Sorted by: Reset to default 6

Because your div has an id not class so you have to use # notation for ids:

$('.btn').click(function (e) {
   $("#popup").css({
        'position': 'absolute',
        'left': $(this).offset().left,
        'top': $(this).offset().top + $(this).height() + 5
   }).show("slow").delay(3000).hide("slow");
});

Demo

Not sure if your button is allready visible or not before you want to replace it. But this puts the div after the clicked button:

$("button").click(function(){
    $("#popup").insertAfter($(this));
});

http://jsfiddle/6FLLt/

If you want to show() it use

$("button").click(function(){
    $("#popup").show().insertAfter($(this));
});

http://jsfiddle/6FLLt/2/

UPDATE

If you want to place the message below the buttons visually you have to change to html and CSS like so:

HTML

<div class="relative">
    <button id="one" class="btn">One</button>
</div>
<div class="relative">
    <button id="two" class="btn">Two</button>
</div>
<div class="relative">
    <button id="three" class="btn">Three</button>
</div>
<div id="popup">Message!</div>

CSS

#popup{position:absolute; bottom:-20px; display:none;}
.relative{position:relative; float:left;}

http://jsfiddle/6FLLt/5/

try something like this

$('.btn').click(function(e) {
   $(this).after($('#popup'));
})

Note : User # for id and .(dot) for class

How can I show the div-element below the pushed button?

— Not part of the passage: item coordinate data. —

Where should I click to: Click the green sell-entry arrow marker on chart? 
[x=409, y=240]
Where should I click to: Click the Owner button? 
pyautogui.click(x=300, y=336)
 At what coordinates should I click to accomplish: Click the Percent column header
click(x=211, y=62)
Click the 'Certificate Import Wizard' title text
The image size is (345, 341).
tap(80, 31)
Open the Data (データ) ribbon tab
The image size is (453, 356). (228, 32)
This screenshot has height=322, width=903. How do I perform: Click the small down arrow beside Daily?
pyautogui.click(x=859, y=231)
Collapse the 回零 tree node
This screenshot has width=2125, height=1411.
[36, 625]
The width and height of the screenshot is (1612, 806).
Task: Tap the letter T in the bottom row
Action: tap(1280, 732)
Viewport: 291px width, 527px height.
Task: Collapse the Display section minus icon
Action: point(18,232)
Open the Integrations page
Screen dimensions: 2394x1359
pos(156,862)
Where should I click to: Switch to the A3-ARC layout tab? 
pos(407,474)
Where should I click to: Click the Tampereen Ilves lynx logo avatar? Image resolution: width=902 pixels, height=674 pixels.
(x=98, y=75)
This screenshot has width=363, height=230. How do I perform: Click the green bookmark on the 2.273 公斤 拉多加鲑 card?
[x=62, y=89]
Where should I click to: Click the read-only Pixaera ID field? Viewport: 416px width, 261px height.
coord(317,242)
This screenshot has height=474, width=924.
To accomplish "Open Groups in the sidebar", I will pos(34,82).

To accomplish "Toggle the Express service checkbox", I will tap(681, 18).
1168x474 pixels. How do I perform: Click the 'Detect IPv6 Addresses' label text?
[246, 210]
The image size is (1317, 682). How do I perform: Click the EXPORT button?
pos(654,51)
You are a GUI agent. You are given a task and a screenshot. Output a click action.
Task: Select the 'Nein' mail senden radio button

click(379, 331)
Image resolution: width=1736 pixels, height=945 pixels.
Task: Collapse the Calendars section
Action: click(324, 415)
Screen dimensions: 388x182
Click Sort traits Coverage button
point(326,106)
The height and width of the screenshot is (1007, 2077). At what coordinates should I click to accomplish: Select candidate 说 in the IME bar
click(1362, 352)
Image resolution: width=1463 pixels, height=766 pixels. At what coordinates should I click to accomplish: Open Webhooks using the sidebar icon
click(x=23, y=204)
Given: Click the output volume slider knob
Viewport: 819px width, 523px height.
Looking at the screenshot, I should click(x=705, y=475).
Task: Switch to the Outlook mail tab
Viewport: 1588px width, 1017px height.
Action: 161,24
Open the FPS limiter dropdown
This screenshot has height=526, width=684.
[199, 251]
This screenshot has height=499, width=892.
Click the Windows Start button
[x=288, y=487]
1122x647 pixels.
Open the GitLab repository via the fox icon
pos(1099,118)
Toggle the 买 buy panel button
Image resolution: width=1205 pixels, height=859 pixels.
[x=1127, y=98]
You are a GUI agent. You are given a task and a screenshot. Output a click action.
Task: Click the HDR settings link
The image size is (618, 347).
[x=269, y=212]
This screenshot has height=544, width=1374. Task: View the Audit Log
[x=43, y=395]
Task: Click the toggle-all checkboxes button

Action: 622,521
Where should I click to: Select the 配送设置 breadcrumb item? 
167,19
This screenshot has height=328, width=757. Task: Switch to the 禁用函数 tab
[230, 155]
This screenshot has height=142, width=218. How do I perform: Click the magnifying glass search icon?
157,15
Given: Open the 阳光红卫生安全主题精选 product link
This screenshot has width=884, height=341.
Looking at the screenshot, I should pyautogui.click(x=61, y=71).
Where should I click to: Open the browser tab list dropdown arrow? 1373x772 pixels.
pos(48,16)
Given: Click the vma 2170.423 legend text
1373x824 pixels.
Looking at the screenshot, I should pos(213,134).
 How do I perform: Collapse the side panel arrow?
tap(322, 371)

Set the margin of the div accordingly (to show the div directly below the pushed button):

$('.btn').click(function(e) {
    var $elem = $(e.target), 
        $div = $('#popup');
    $div.css('margin-left', $elem.offset().left + 'px');
    $("#popup").stop().show("slow").delay(500).hide("slow"); 
})

Demo: http://jsfiddle/abhitalks/5ef5L/

Note: You should .stop() before attempting the animation, because when you click another button, the earlier animation might still be underway, hence giving unexpected results.

Aside: You need to use the $('#...') selector, because popup is an id.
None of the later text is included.